■ Problem to work on:
What is needed is every line of the material that contains "agent".

[Supplied entries]

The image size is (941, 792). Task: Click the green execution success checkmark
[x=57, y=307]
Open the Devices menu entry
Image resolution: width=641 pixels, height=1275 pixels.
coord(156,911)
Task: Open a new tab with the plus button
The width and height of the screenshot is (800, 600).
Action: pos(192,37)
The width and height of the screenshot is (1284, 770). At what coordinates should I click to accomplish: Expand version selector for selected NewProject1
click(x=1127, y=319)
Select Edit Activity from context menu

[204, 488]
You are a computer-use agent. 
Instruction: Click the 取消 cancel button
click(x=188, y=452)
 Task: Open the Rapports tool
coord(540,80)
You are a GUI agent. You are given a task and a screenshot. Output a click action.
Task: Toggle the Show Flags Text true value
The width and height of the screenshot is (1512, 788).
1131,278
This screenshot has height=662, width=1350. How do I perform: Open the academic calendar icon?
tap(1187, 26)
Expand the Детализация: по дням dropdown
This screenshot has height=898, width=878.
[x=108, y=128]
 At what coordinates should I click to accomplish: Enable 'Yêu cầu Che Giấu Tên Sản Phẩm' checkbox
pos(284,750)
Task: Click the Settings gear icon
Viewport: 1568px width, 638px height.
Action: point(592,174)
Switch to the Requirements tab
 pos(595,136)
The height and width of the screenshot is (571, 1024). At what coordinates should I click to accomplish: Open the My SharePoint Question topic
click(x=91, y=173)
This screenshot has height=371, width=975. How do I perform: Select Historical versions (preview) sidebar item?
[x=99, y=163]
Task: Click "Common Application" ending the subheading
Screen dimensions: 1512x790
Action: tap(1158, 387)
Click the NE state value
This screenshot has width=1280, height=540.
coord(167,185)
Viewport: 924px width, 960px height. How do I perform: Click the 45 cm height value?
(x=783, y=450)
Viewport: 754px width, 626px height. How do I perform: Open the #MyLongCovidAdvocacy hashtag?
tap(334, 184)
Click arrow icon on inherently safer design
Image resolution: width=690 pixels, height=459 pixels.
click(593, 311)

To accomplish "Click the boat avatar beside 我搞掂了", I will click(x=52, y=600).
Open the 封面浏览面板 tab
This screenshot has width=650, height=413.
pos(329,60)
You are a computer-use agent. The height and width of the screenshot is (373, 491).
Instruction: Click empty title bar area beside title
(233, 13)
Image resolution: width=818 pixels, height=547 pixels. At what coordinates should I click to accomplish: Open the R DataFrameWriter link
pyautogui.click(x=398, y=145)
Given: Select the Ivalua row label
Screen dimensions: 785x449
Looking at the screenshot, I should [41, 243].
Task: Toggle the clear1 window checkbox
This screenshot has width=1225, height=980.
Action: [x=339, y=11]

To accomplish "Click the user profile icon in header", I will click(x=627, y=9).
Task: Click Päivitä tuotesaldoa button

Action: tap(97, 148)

[/Supplied entries]

■ Problem solution:
You are a computer-use agent. 
You are a GUI agent. You are given a task and a screenshot. Output a click action.
You are a computer-use agent. The height and width of the screenshot is (373, 491).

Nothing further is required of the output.